● **TASK DETAILS**
Go to the line that contains "Image resolution: width=790", then write out that line and all that follow to the end of the listing, exactly and without pictures.

--------------------

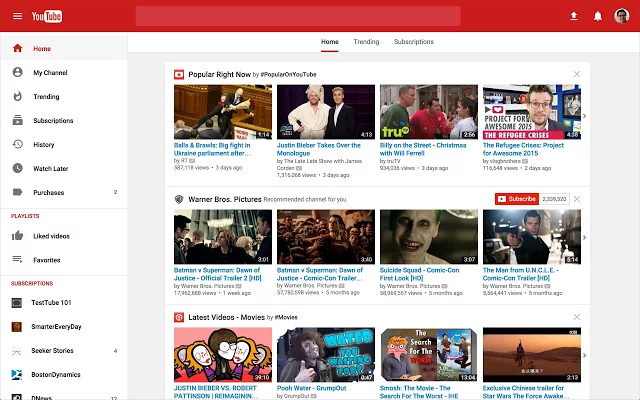
Task: Open the hamburger guide menu
Action: pyautogui.click(x=18, y=16)
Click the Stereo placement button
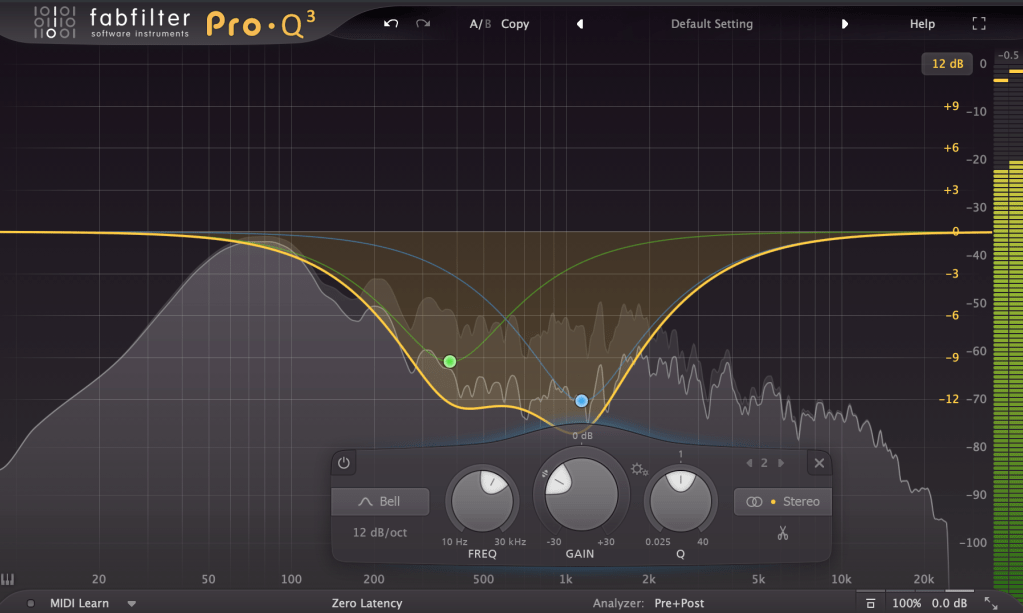The width and height of the screenshot is (1023, 613). click(783, 502)
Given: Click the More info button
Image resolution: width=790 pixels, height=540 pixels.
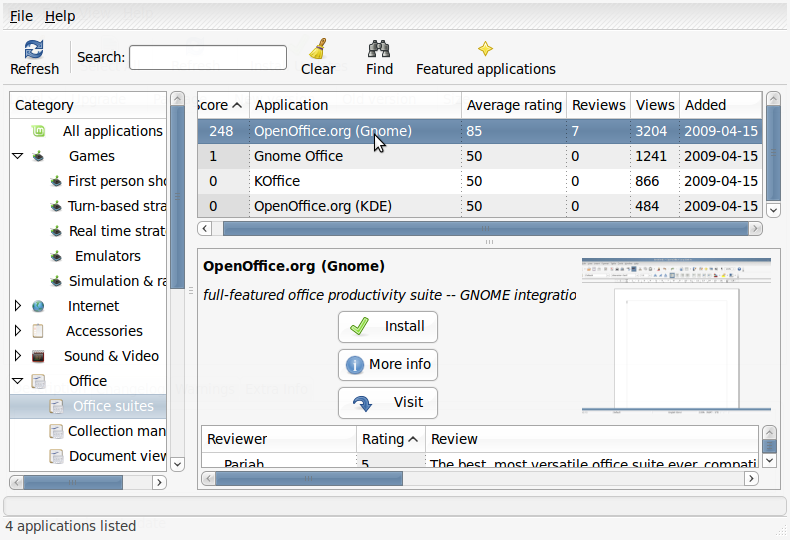Looking at the screenshot, I should pos(388,364).
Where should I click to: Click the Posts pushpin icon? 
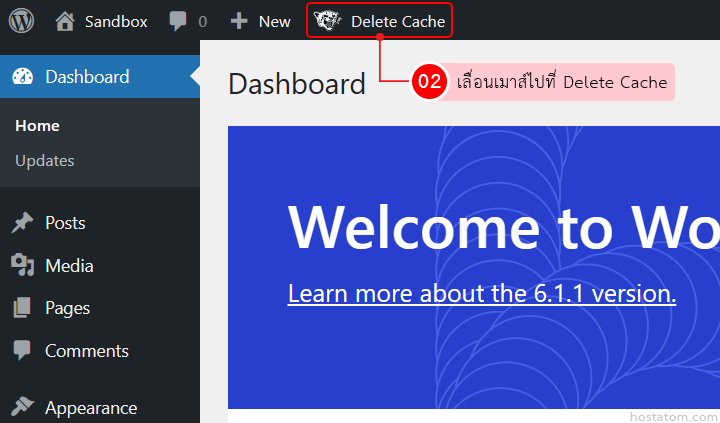(x=22, y=223)
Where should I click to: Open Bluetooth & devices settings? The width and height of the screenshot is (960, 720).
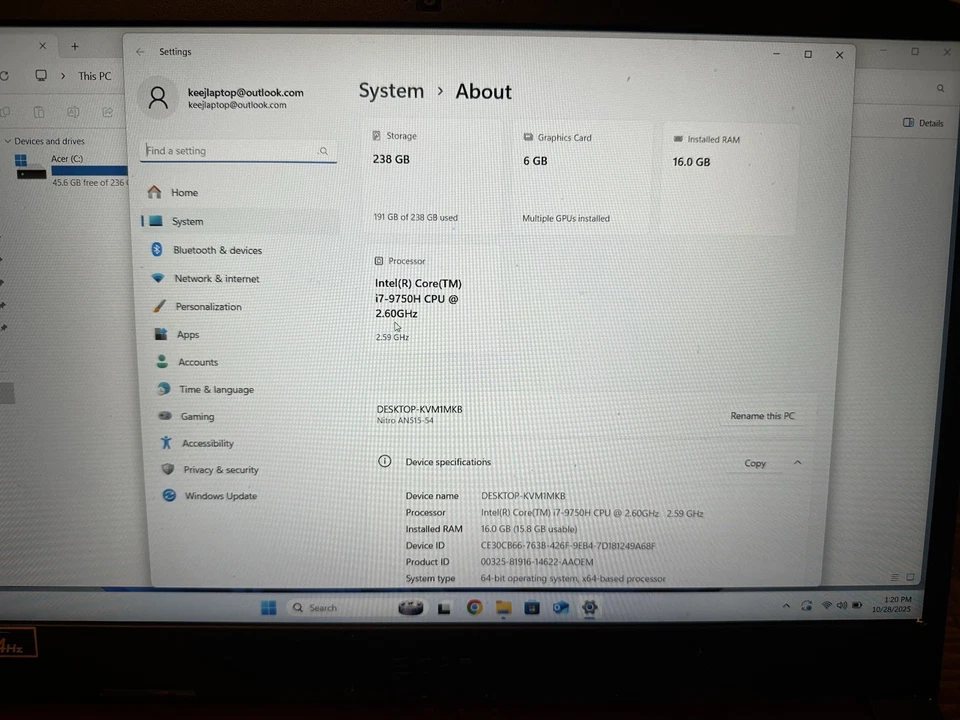pyautogui.click(x=217, y=250)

--------------------

● **ANSWER SPACE**
Image resolution: width=790 pixels, height=540 pixels.
Looking at the screenshot, I should pos(388,364).
Where should I click to: Click the Posts pushpin icon? 
(x=22, y=223)
Where should I click to: Open Bluetooth & devices settings? The width and height of the screenshot is (960, 720).
pyautogui.click(x=217, y=250)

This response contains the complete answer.